El Ministerio de Hacienda recordó que el próximo 30 de abril vence el plazo para presentar la declaración del Registro de Transparencia y Beneficiarios Finales (RTBF). De no cumplir con esta obligación, las entidades sujetas a este requisito se exponen a sanciones económicas millonarias.
Mediante este registro, las personas jurídicas y otras estructuras, como fideicomisos y organizaciones sin fines de lucro, deben reportar información sobre sus socios, participantes y beneficiarios finales.
Este mecanismo permite a las autoridades identificar a las personas físicas vinculadas a estas entidades y fortalecer el control en la lucha contra el fraude fiscal y la legitimación de capitales.
¿En qué consiste la declaración?
Natalia Ramírez, gerente legal de la firma Grant Thornton, explicó a La Nación que la declaración del RTBF tiene como propósito registrar la información necesaria para identificar a los beneficiarios finales, según la naturaleza jurídica de cada obligado. Detalló que se considera beneficiario final a la persona física que, en última instancia, posee, controla o se beneficia —de forma directa o indirecta— de una persona o estructura jurídica.
El plazo para presentar la declaración ordinaria anual va del 1.° al 30 de abril de cada año, y debe realizarse a través de la plataforma Central Directo, con la firma digital del representante legal de la sociedad o, de forma excepcional, de un apoderado generalísimo.
¿Quiénes deben declarar?
Ramírez explicó que existen cuatro grandes grupos obligados a presentar la declaración.
En primer lugar, se incluyen las personas jurídicas, como sociedades anónimas, de responsabilidad limitada, en nombre colectivo, en comandita, extranjeras, así como sus sucursales o agencias con cédula jurídica nacional, además de empresas individuales de responsabilidad limitada, sociedades civiles y profesionales inscritas en el Registro Nacional, con plazo social vigente o con número de cédula jurídica asignado.
También están obligados los fideicomisos privados con cédula jurídica nacional, los administradores de recursos de terceros y las organizaciones sin fines de lucro, como fundaciones y asociaciones.
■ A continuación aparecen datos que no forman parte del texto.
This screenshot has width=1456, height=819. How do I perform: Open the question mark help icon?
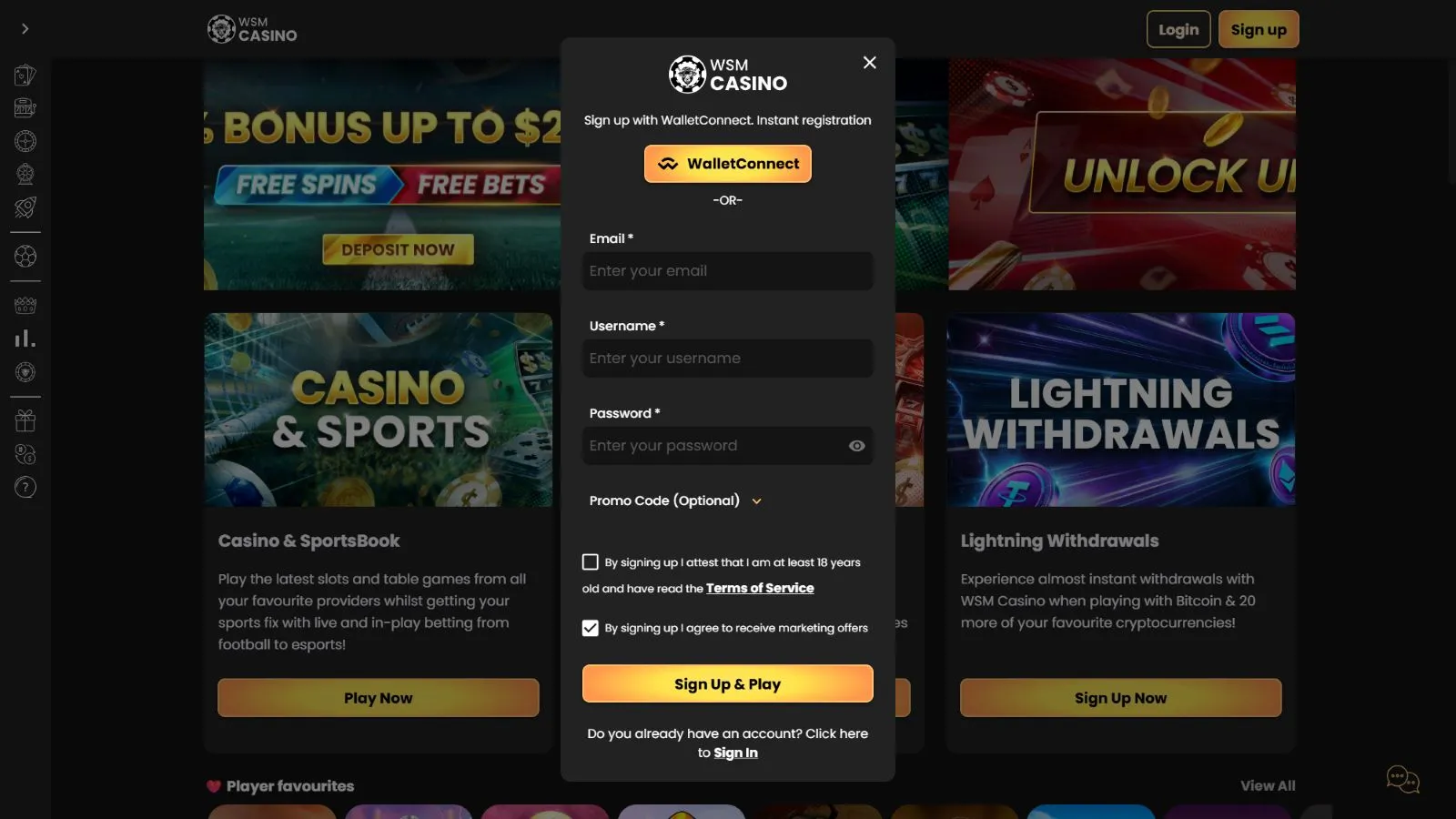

Ramírez añadió que la normativa contempla varias exclusiones. Entre ellas, las sociedades que cotizan en mercados de valores organizados, tanto nacionales como extranjeros, así como los fideicomisos públicos. Asimismo, quedan fuera, en relación con sus clientes, las entidades financieras supervisadas por la Sugef, y aquellas reguladas por la Sugeval o la Supén.
De igual forma, no están sujetas a esta obligación las instituciones del Estado, como los poderes de la República, el Tribunal Supremo de Elecciones, entidades públicas centralizadas, descentralizadas, autónomas y semiautónomas, así como embajadas y organismos internacionales creados por ley. Tampoco aplican para empresas públicas —estatales o no estatales— cuando el Estado sea el único propietario del capital social.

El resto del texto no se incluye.